The ingredients needed to make Chocolate Crunch Layer Cake:
- Take FOR CAKE
- Prepare 2 cup all-purpose flour
- Prepare 1 cup unsweetened cocoa powder
- Prepare 1 1/2 tsp baking soda
- Take 1/4 tsp salt
- Get 3/4 cup unsalted butter, at room temperature
- Get 1 cup light brown sugar, packed
- Get 1 cup granulated sugar
- Get 3 large eggs
- Get 1 tsp vanilla extract
- Take 1 cup buttermilk
- Make ready FROSTING
- Take 1 recipe Chocolate Ganache Buttercream Frosting, recipe attached in direction step # 10
- Make ready GARNISH
- Make ready 1/4 cup white chocolate sprinkles
This layered cake is pure chocolate confection. Betty Crocker™ Super Moist™ chocolate cake mix gets an extra chocolaty plus-up from the addition of chocolate pudding before baking. A from-scratch dangerously good dark chocolate buttercream frosting covers the three layers of cake. The special addition that takes this dessert to the next level?
Instructions to make Chocolate Crunch Layer Cake:
- Preheat oven to 350. Spray 4 - 8 inch cake pans with baking spray
- Whisk in a bowl flour, cocoa powder, baking soda and salt
- In a large bowl beat butter and both sugars until light and fluffy, add eggs one at a time, beating after each egg, beat in vannilla. Beat in flour mixture aternating with buttermilk just until smooth
- Divide batter into prepared pans
- Bake for about 15 to 18 minutes until a toothpick comes out just clean. Cool in pans on racks for 15 minutes. Then remove from pans and cool completely
- MAKE CRUNCH COATING
- Take 1 layer of the cake and crumble it into coarse crumbs. Place on a foil lined baking sheet
- Bake crumbs in 350 oven just until lightly toasted, stirring occasionally, about 15 to 20 minutes. Cool completely. Pulse in a food processor to make coarse crumbs
- FROST CAKE. Place one layer of cake on serving plate
- Frost with Chocolate Ganache Buttercream Frosting, recipe attached below - - https://cookpad.com/us/recipes/347899-chocolate-ganache-buttercream-frosting
- Top with second layer of cake and frost that
- Put final third layer on and frost top and sides of cake
- Apply crunch coating. Put cake on its serving plate on a parchment paper lined work surface
- The parchment is to catch the crumbs that will end up everywhere without it! Scoop handfuls of crumbs and. Press all over sides and top of cake,sweep away excess crumbs with a pastry brush from base of plate. Pour all excess crumbs off of parchment by picking paper up and funneling crumbs off.

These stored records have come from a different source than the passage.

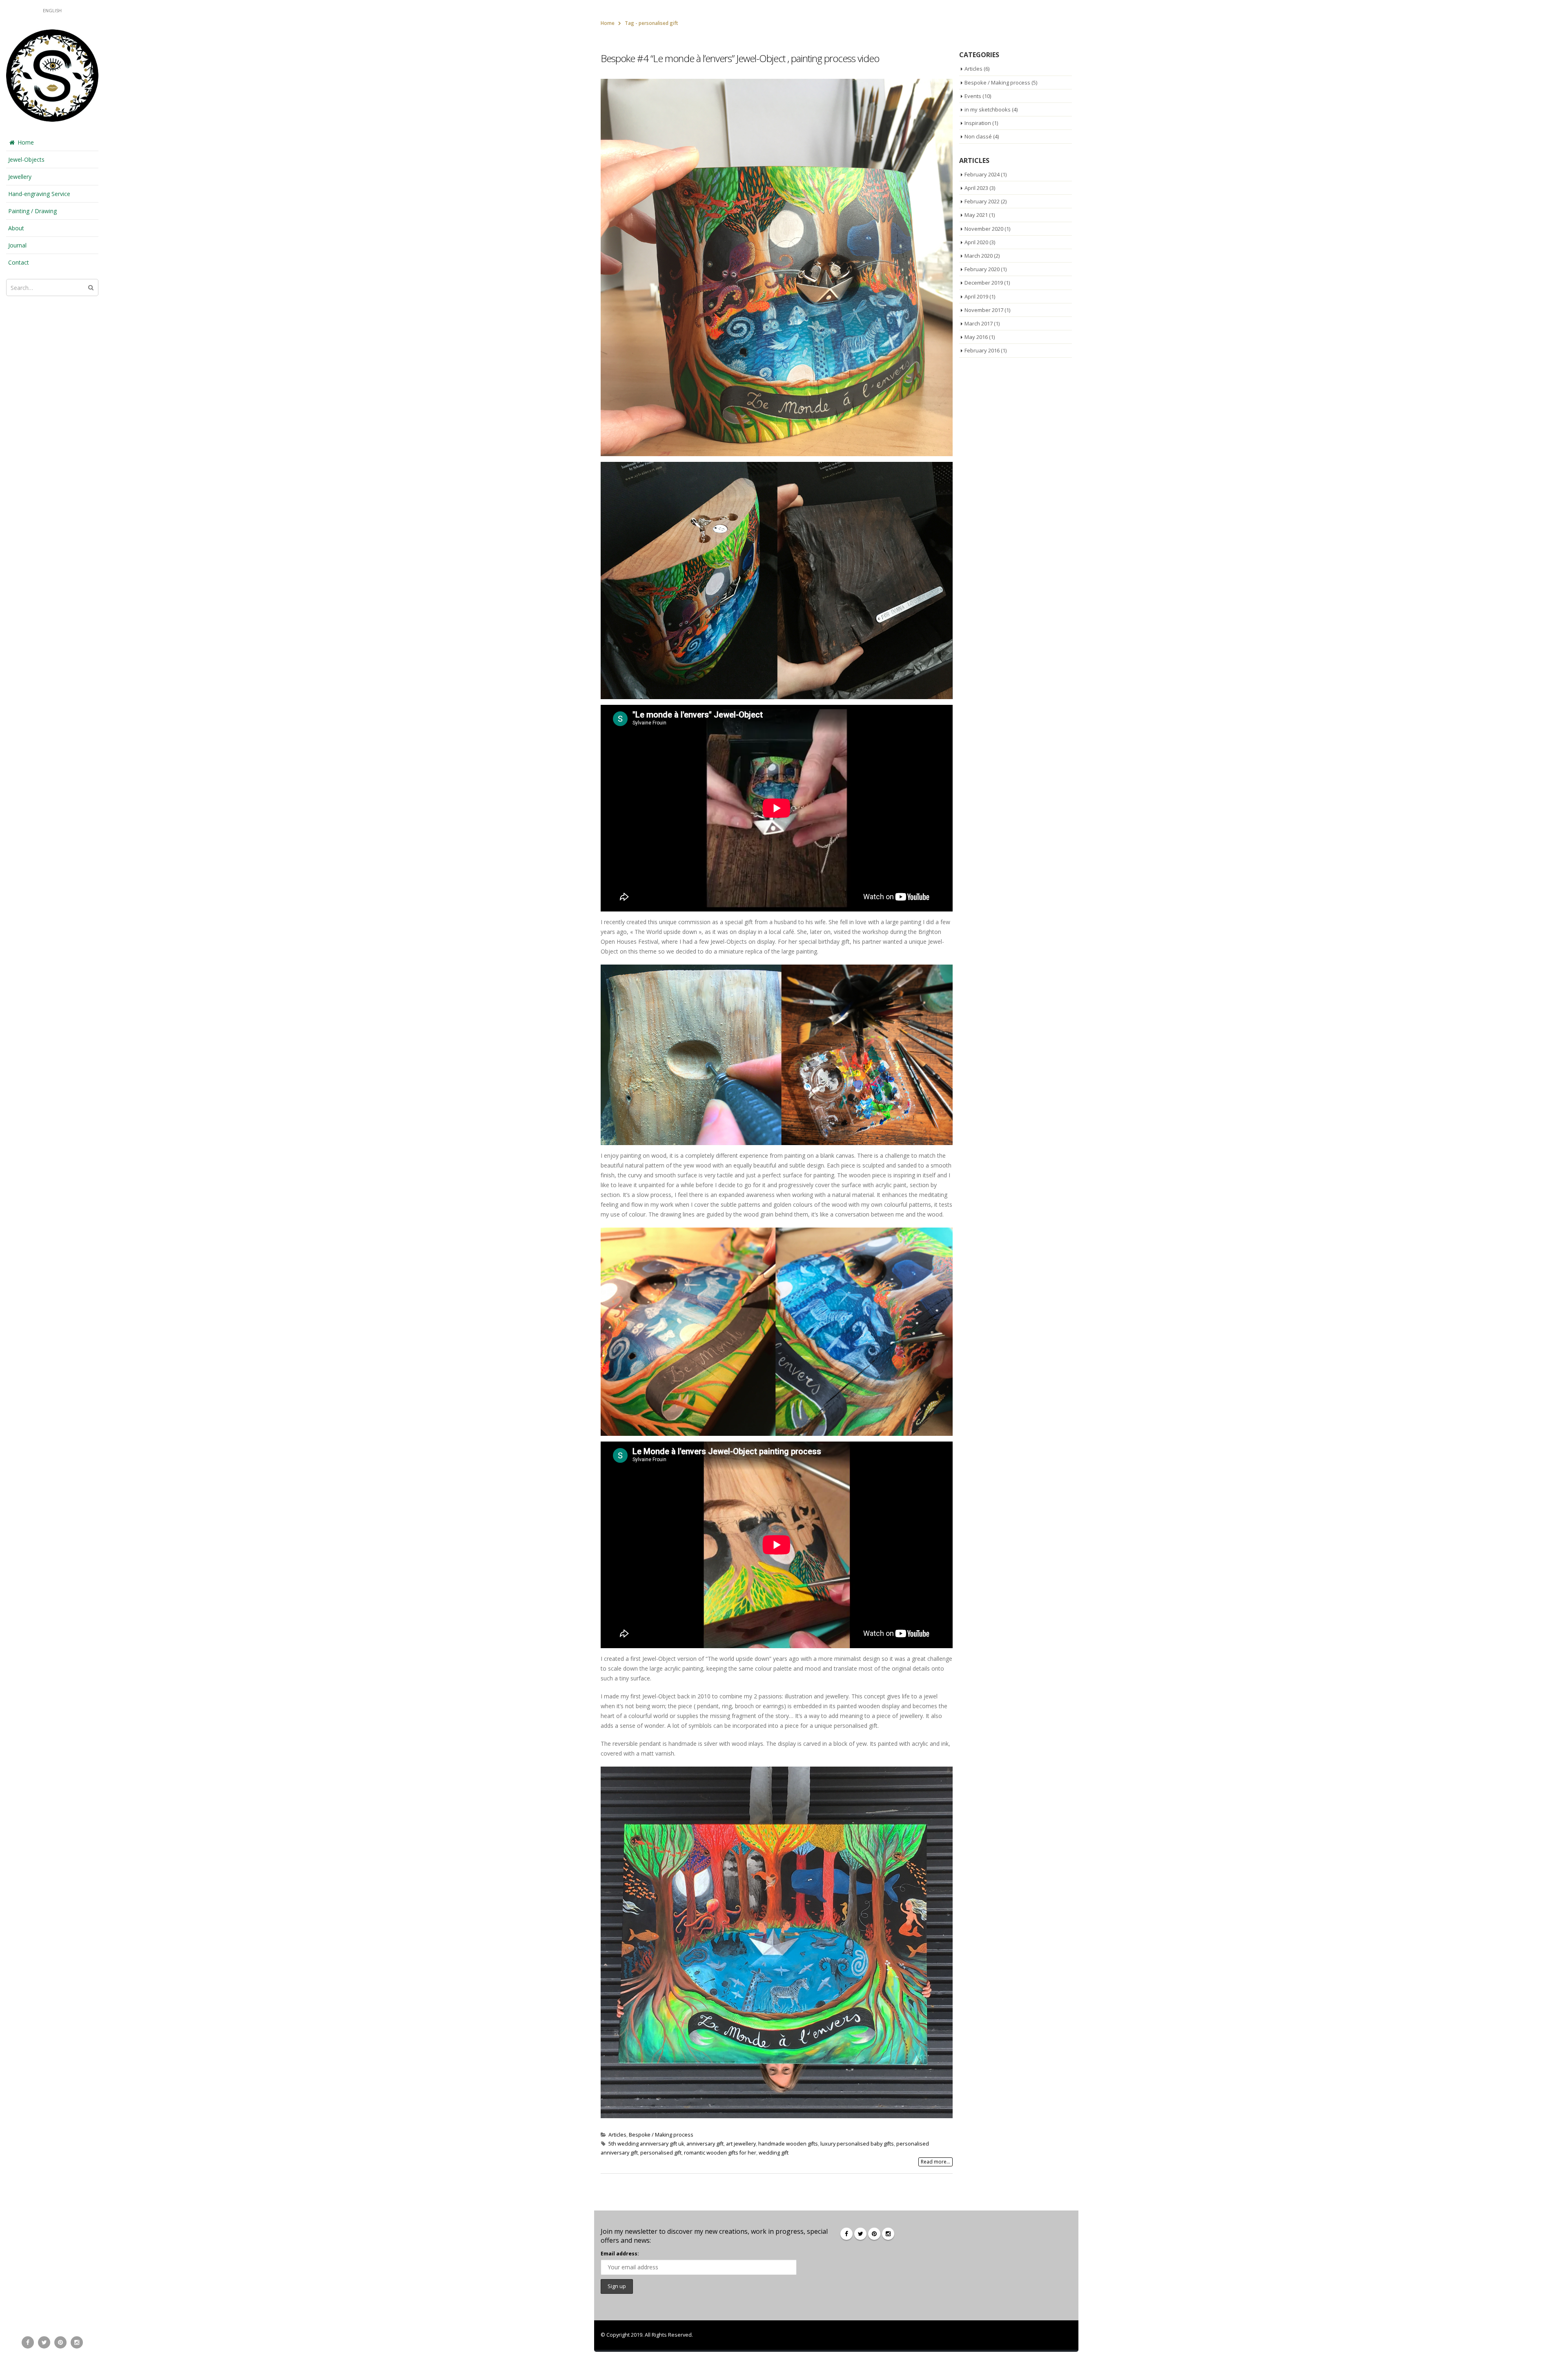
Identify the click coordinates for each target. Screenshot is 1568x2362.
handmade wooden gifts (788, 2143)
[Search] (91, 287)
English (52, 10)
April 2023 (976, 188)
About (16, 228)
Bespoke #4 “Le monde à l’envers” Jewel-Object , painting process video (740, 58)
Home (26, 142)
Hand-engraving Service (39, 194)
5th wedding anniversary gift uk (646, 2143)
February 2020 (982, 269)
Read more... (935, 2161)
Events (972, 96)
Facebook (846, 2234)
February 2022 (982, 201)
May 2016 (976, 337)
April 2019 (976, 296)
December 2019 (983, 282)
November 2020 (983, 228)
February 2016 (982, 350)
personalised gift (661, 2152)
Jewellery (19, 176)
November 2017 (983, 310)
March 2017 (978, 323)
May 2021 (976, 214)
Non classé (978, 136)
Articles (617, 2134)
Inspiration (977, 123)
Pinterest (874, 2234)
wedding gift (773, 2152)
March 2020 (978, 255)
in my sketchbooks (987, 109)
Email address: (620, 2253)
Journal (17, 245)
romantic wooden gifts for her (720, 2152)
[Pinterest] (60, 2342)
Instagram (888, 2234)
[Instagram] (77, 2342)
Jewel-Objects (26, 159)
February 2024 (982, 174)
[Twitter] (44, 2342)
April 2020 (976, 242)
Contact (18, 262)
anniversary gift (705, 2143)
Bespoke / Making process (661, 2134)
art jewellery (741, 2143)
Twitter (860, 2234)
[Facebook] (28, 2342)
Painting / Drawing (32, 211)
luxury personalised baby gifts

- Garnish with white chocolate sprinkles. It's best to alow cake to chill 30 minutes so crumbs can really stick well
A from-scratch dangerously good dark chocolate buttercream frosting covers the three layers of cake. The special addition that takes this dessert to the next level? Top with a layer of the chocolate crunch chunks. Top with the remaining cake and a layer of frosting. Using an offset or icing spatula, apply the remaining frosting to the sides of the cake and decorate as desired.

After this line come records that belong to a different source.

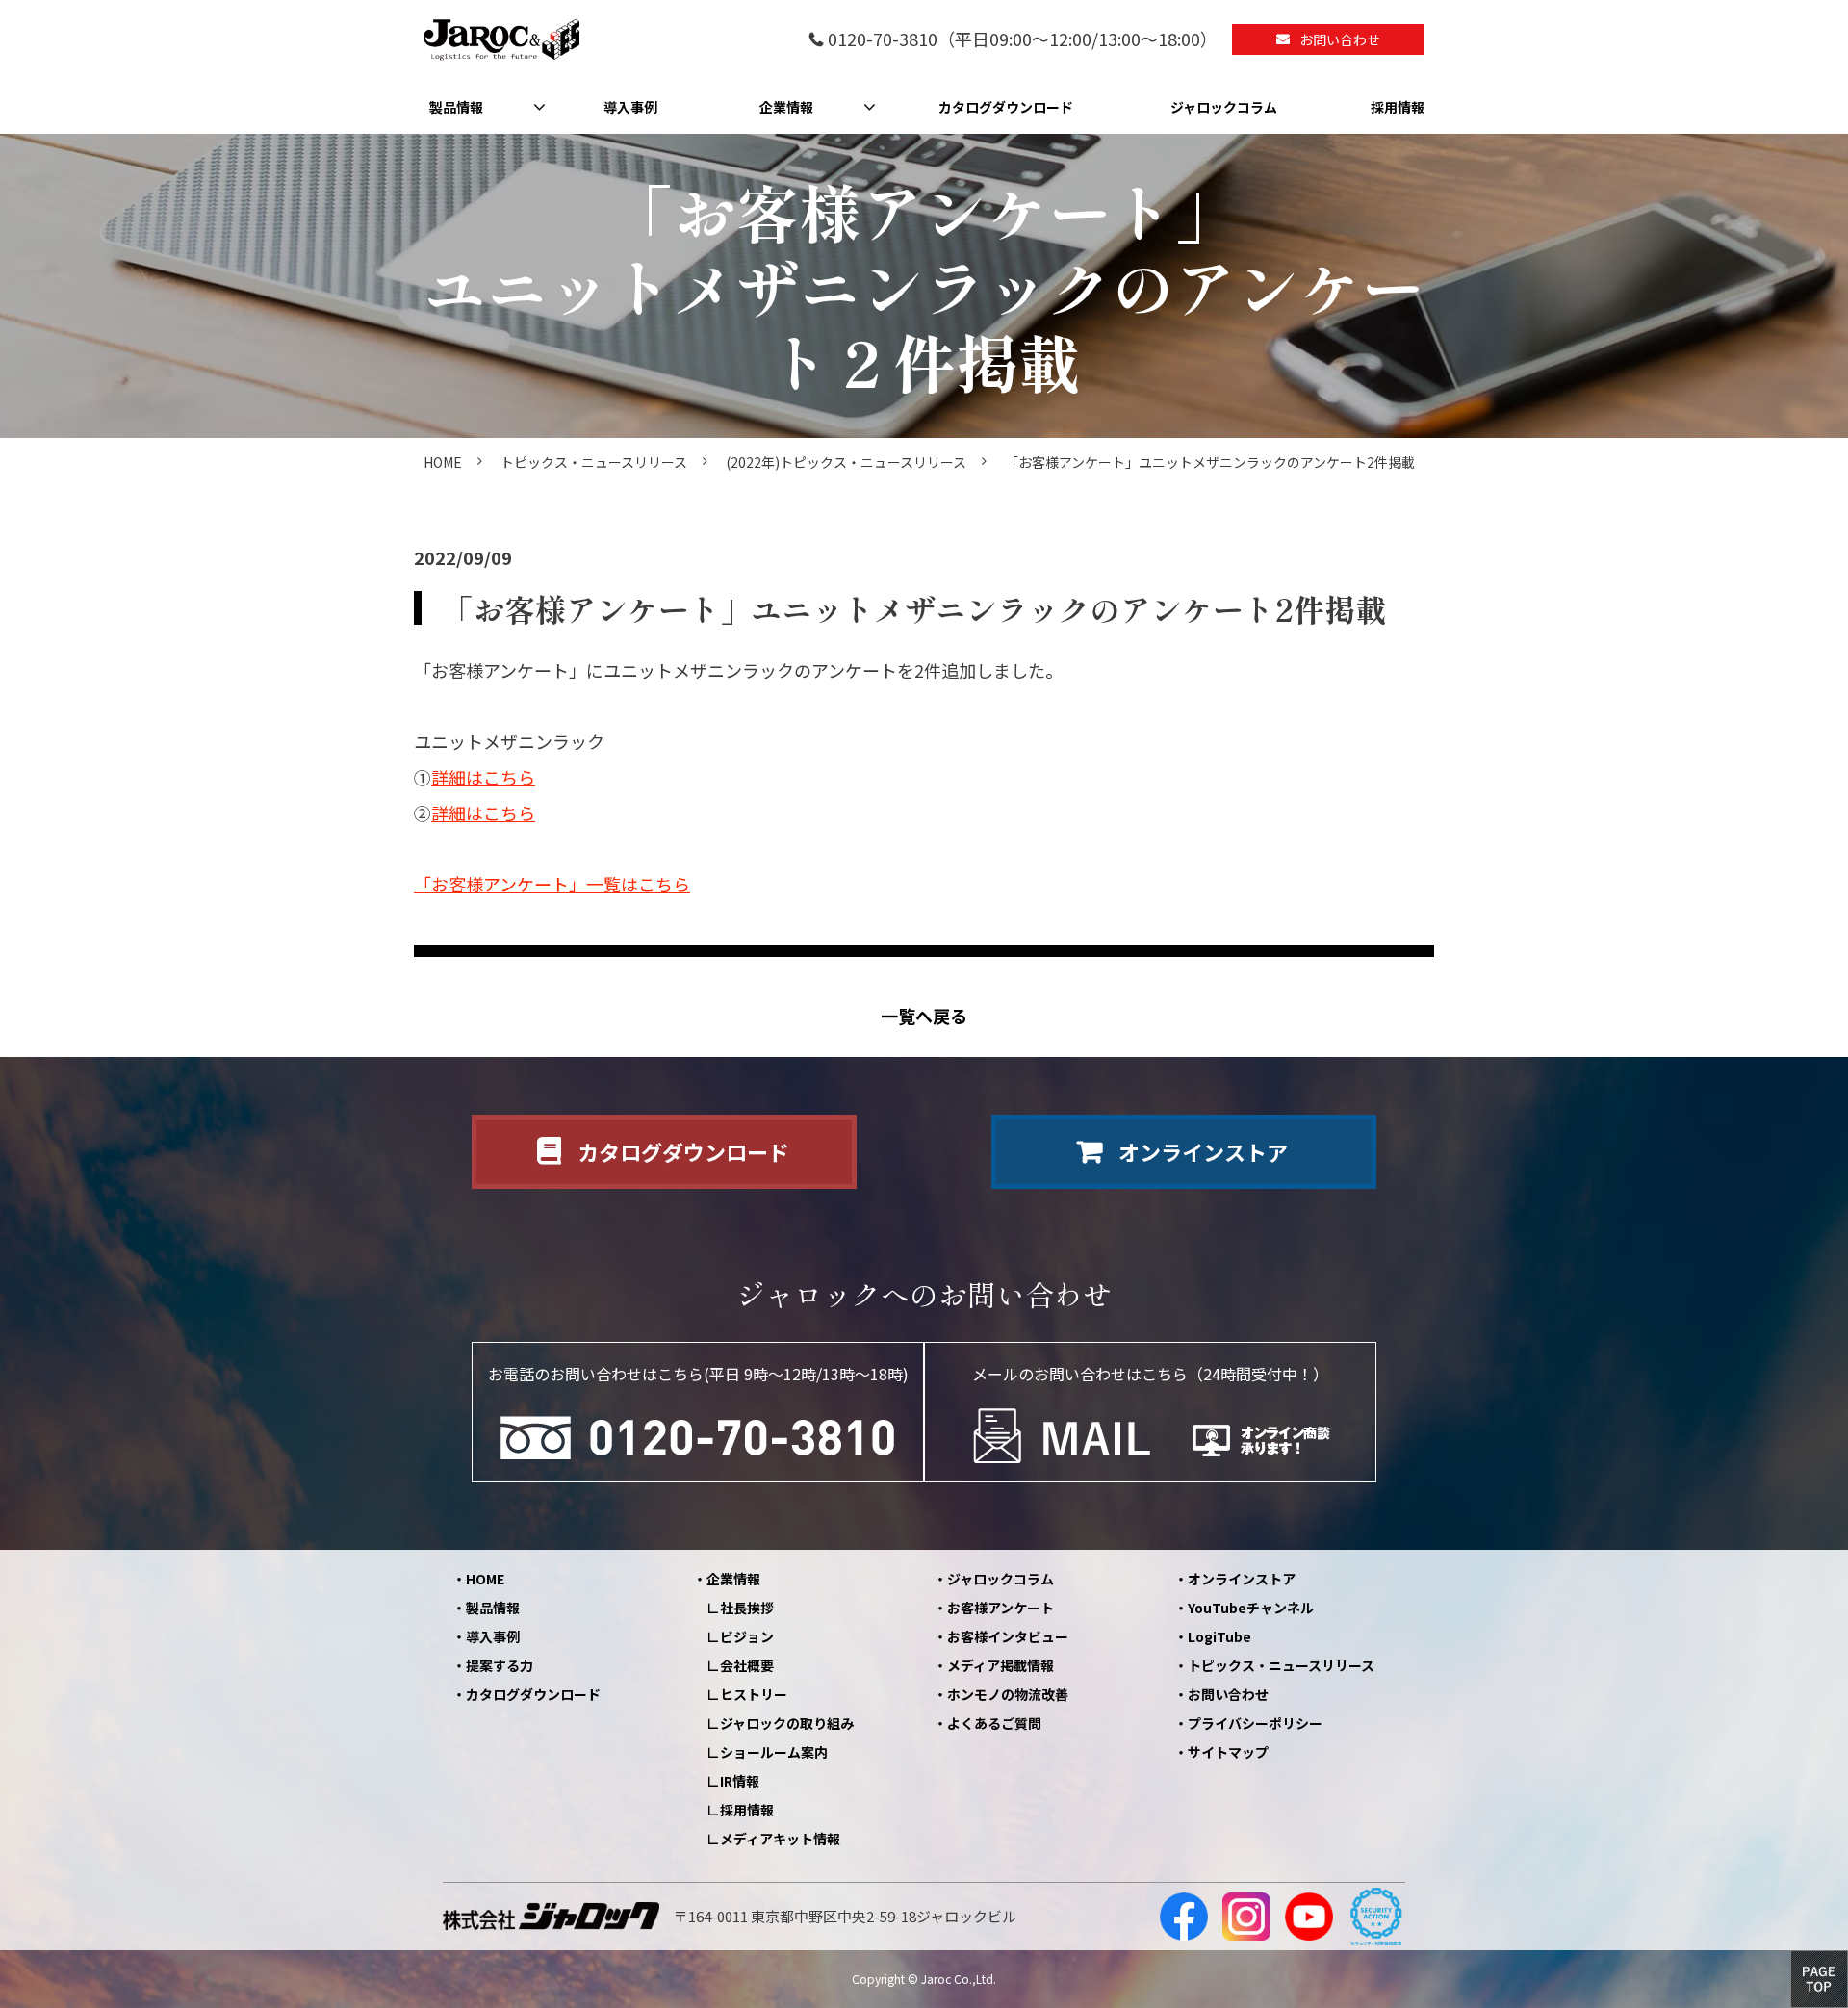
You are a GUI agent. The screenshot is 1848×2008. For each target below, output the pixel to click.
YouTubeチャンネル (1251, 1607)
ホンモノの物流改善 (1007, 1694)
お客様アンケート (1000, 1607)
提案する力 (499, 1665)
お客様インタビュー (1007, 1636)
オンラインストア (1203, 1151)
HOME (443, 462)
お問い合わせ (1339, 39)
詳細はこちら (483, 776)
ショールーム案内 (774, 1752)
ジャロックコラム (1223, 106)
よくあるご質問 (994, 1723)
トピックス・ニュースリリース (593, 462)
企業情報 (786, 106)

So that’s going to wrap this up with this exceptional food chocolate crunch layer cake recipe. Thank you very much for reading. I’m confident you will make this at home. There is gonna be interesting food at home recipes coming up. Remember to bookmark this page on your browser, and share it to your loved ones, friends and colleague. Thanks again for reading. Go on get cooking!